• Task statement
Could you write out all the records once more, exactly?

• Data for review
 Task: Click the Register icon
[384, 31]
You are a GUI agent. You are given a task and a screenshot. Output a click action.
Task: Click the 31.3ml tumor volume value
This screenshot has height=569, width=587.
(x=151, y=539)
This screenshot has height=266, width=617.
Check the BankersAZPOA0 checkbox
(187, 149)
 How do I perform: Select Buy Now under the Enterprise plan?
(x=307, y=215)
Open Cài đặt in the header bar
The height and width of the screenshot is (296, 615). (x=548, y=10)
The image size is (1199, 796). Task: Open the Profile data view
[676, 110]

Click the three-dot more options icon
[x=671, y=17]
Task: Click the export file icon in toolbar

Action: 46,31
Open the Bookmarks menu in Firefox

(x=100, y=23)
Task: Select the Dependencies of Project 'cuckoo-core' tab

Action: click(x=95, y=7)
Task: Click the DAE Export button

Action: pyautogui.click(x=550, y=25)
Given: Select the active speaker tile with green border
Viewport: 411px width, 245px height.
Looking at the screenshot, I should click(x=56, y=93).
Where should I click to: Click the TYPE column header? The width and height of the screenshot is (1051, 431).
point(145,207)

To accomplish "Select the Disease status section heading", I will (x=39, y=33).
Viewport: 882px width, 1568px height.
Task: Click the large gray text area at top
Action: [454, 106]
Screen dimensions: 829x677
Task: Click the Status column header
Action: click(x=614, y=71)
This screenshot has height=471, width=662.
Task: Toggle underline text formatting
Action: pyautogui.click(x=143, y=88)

• Result of this task
 Task: Click the Register icon
[384, 31]
You are a GUI agent. You are given a task and a screenshot. Output a click action.
Task: Click the 31.3ml tumor volume value
This screenshot has height=569, width=587.
(x=151, y=539)
This screenshot has height=266, width=617.
Check the BankersAZPOA0 checkbox
(187, 149)
 How do I perform: Select Buy Now under the Enterprise plan?
(x=307, y=215)
Open Cài đặt in the header bar
The height and width of the screenshot is (296, 615). (x=548, y=10)
The image size is (1199, 796). Task: Open the Profile data view
[676, 110]

Click the three-dot more options icon
[x=671, y=17]
Task: Click the export file icon in toolbar

Action: 46,31
Open the Bookmarks menu in Firefox

(x=100, y=23)
Task: Select the Dependencies of Project 'cuckoo-core' tab

Action: click(x=95, y=7)
Task: Click the DAE Export button

Action: pyautogui.click(x=550, y=25)
Given: Select the active speaker tile with green border
Viewport: 411px width, 245px height.
Looking at the screenshot, I should click(x=56, y=93).
Where should I click to: Click the TYPE column header? The width and height of the screenshot is (1051, 431).
point(145,207)

To accomplish "Select the Disease status section heading", I will (x=39, y=33).
Viewport: 882px width, 1568px height.
Task: Click the large gray text area at top
Action: [454, 106]
Screen dimensions: 829x677
Task: Click the Status column header
Action: click(x=614, y=71)
This screenshot has height=471, width=662.
Task: Toggle underline text formatting
Action: pyautogui.click(x=143, y=88)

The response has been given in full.